Before the HTTPS, I got a really good score, A graded, from the www.webpagetest.org except the make use of CDN but after that, I decide to up my game by getting the ssl certificate for my website and do I know that it ruin the speed of my website. The First Byte Time used to be A and now, it gone to F. I’ve try adding fast_cgi and other thing to my nginx block but still the result is F and every time I open my website, it’s just darn slow. I know my website has a lot of image that need to take care of but before the HTTPS, it’s not a problem. I’ve disable cache and everything and the website load in like a second. What can I do to get back my speed?
Between the first SYN package, on the HTTP and HTTPS port, and the SYN/ACK reply by your server is 330 milliseconds. That’s one third of a second.
When using HTTP on port 80, the handshake is complete very quickly after the first SYN -> SYN/ACK responses. But when using TLS on port 443, there’s a lot more handshaking to be done.
After the initial 330 ms between the SYN from the client and the SYN/ACK from your server, the client sends a Client Hello TLS message. It takes your server another 340 milliseconds before it responds to the clients Client Hello.
Afterwards, it sends some TLS data quite quickly, but when the client begins the EC Diffie-Hellman negotiation, there’s another lag from your server, another 340 ms.
Together, your server takes 330 + 340 + 340 = 1010 seconds to respond with certain TLS responses… Which is rather long.
The CPU is Intel® Xeon® CPU E5-2630L v2 @ 2.40GHz (check from command line) and I had only 1 CPU because my package is 1 CPU, 1 GB ram, 20 GB ssd with 2 TB transfer.
I would like to know what can reduce the handshake time. Does it require good configuration or number of core of my CPU is not good enough?

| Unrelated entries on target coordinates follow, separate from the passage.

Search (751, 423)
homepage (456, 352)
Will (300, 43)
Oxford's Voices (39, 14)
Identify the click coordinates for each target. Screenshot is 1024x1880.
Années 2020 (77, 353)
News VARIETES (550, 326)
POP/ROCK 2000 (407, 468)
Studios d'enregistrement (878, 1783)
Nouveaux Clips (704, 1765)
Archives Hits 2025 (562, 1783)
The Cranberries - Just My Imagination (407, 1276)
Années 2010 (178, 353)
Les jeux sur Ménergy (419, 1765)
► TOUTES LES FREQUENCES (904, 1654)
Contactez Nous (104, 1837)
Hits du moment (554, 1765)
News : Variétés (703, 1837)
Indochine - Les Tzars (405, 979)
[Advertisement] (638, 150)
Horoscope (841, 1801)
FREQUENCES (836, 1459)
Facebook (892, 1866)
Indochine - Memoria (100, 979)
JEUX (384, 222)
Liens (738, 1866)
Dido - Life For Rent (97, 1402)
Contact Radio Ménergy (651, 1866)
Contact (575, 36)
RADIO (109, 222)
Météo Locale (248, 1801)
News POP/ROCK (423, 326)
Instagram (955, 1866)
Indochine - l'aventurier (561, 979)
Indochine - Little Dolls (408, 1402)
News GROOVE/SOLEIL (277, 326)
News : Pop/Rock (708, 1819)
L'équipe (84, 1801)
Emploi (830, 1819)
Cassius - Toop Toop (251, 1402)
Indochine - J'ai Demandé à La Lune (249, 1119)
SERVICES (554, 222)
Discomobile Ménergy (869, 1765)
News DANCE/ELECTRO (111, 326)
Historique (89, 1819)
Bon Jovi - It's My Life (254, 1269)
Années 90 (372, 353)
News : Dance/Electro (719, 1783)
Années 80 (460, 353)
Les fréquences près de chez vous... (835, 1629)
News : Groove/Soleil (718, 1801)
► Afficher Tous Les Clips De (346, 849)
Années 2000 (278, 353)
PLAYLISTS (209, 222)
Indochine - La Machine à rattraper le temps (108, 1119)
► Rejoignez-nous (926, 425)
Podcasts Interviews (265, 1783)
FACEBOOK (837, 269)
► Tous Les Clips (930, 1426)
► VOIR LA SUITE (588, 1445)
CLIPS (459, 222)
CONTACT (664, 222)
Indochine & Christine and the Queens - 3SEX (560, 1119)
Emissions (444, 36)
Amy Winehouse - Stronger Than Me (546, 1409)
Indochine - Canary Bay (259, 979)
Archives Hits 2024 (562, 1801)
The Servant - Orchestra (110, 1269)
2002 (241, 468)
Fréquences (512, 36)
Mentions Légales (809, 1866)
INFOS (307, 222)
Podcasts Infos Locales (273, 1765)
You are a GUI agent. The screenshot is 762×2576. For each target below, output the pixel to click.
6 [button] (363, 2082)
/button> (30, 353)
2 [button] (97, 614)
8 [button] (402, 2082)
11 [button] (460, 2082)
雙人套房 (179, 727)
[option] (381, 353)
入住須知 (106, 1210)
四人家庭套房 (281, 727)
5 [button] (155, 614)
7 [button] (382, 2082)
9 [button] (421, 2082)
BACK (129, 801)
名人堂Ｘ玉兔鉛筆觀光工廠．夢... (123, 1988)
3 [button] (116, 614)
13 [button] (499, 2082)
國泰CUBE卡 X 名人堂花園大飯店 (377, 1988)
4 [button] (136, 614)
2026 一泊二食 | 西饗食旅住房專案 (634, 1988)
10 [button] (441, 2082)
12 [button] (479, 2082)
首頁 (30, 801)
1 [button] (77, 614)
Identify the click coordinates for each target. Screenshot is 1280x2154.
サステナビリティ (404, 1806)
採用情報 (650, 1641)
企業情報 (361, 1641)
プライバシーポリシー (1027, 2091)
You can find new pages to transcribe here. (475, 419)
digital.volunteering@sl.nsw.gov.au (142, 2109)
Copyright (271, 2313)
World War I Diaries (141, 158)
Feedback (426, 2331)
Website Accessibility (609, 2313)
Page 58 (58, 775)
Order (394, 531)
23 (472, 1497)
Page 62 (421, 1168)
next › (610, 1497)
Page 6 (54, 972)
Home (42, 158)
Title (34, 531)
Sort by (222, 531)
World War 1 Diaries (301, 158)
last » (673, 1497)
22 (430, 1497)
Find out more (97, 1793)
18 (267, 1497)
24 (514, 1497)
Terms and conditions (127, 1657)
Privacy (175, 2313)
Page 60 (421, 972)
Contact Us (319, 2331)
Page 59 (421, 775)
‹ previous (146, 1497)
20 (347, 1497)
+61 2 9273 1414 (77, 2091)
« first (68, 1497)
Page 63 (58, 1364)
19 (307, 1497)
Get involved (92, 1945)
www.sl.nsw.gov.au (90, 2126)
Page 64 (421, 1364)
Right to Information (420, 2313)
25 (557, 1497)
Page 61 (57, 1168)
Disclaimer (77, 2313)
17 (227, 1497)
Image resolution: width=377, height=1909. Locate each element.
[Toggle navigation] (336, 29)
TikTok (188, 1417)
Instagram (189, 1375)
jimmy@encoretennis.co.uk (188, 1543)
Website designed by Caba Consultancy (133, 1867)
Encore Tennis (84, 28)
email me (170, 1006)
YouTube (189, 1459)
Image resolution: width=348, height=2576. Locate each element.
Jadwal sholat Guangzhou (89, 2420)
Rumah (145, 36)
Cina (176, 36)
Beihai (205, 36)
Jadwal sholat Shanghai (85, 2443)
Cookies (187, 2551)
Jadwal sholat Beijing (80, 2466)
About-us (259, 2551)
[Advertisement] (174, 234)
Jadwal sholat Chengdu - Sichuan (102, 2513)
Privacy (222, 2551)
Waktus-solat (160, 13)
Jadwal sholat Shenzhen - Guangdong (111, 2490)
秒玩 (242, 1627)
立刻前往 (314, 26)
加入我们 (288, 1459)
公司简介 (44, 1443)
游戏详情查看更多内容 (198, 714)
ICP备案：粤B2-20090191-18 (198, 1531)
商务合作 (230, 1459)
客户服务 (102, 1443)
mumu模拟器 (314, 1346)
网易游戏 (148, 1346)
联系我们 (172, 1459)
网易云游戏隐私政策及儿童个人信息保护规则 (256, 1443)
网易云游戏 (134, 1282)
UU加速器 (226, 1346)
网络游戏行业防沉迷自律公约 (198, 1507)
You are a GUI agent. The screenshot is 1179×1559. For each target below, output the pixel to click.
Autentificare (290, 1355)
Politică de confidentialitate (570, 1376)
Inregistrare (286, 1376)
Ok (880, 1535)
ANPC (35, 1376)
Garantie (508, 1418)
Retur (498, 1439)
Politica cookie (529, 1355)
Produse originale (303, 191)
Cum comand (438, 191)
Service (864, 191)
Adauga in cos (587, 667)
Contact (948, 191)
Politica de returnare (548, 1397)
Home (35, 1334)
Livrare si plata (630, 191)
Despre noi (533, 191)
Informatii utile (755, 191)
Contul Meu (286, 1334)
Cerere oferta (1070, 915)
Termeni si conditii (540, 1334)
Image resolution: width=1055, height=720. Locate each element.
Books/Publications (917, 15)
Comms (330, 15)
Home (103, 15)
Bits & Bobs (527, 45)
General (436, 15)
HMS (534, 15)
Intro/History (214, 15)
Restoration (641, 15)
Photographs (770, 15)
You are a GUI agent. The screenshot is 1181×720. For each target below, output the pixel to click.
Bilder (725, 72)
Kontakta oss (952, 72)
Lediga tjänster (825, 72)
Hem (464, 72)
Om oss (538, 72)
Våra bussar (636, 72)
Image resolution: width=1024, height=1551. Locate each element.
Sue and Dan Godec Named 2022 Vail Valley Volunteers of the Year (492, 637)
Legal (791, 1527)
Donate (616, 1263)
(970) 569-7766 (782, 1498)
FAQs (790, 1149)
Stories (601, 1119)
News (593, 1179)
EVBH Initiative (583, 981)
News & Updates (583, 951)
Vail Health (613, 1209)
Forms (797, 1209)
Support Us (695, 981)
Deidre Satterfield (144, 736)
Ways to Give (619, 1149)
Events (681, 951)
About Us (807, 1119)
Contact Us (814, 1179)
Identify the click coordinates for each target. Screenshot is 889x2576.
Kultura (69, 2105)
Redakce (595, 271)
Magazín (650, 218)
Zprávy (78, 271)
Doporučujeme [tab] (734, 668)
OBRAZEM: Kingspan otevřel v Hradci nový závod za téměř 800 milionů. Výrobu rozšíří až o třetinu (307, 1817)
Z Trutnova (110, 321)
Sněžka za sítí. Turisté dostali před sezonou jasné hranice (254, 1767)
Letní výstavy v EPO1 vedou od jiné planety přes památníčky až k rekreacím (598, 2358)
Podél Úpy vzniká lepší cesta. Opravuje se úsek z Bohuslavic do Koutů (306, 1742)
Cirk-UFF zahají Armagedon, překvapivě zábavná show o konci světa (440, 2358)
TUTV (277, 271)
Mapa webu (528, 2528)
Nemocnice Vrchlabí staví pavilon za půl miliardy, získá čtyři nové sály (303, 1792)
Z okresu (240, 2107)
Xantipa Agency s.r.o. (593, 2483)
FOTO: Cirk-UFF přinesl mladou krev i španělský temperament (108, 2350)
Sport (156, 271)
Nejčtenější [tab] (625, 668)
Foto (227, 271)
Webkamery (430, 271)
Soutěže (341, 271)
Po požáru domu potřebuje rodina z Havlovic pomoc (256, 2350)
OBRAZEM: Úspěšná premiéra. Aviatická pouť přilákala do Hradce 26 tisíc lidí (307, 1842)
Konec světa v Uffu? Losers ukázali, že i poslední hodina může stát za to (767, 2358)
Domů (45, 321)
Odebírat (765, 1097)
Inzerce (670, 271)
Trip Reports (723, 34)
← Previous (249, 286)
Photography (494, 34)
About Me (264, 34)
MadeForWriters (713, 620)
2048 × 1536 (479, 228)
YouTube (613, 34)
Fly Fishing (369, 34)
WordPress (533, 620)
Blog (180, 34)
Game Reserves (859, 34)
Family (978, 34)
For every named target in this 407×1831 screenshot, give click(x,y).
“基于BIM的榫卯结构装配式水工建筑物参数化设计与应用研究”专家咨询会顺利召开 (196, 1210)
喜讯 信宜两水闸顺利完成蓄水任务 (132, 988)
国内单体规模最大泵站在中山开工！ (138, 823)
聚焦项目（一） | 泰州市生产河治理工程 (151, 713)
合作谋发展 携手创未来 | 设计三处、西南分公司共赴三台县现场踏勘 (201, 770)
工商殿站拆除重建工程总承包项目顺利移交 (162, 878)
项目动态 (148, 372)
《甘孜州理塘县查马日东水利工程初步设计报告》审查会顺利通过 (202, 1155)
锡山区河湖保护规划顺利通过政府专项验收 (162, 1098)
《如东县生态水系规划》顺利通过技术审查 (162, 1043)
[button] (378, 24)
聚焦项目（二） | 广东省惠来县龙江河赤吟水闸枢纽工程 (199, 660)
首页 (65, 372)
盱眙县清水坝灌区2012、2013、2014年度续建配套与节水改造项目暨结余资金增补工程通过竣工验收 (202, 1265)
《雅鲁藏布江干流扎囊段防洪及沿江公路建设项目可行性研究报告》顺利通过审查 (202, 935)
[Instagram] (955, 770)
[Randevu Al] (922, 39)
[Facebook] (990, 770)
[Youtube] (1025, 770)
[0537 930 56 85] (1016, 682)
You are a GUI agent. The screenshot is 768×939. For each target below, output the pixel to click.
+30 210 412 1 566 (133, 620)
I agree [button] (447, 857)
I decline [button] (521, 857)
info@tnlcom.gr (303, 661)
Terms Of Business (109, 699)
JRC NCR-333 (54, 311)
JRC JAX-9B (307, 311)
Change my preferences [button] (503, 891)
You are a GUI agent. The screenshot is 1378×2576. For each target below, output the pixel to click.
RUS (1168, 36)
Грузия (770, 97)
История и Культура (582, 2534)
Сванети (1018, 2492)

My current plan is 10$/mo and the 20$/mo give 2 CPU. Does the CPU of server impact the speed also?
I’m not sure how to speed up the handshake with just software configuration. Also, I’m not sure if such a slow handshake is solely the fault of the CPU… Perhaps it’s the platform in general, including memory and OS (kernel) or something.
Does it actually matter if your site gets a “F” for the initial timing? It’s just a letter. If your site loads reasonably fast “in total” and it doesn’t scare visitors away, why should such a letter really matter?
Since the day I gone HTTPS, a lot of images fail to load and fail in http request will slow down the website. It’s slow in the general. The site is not caching after the let’s encrypt for some reason. You can visit my site multiple time and see that it slow every time.
One more thing, Do you try to say that when every website gone HTTPS, there will be additional lag cause by the handshake? Is it happen to every website? I need to reduce the http request on my website and see.
Yes, there is almost no handshaking involved with HTTP. That's just low-level TCP handshaking (SYN, SYN/ACK, ACK). With TLS (HTTPS), there's a lot more handshaking involved, with a lot more delay. How much delay depends on multiple factors, such as server speed, used TLS ciphers (although almost no one uses DHE without elliptic curves any more) et cetera. HTTP/2 might speed up site loading in general, but the initial handshake remains.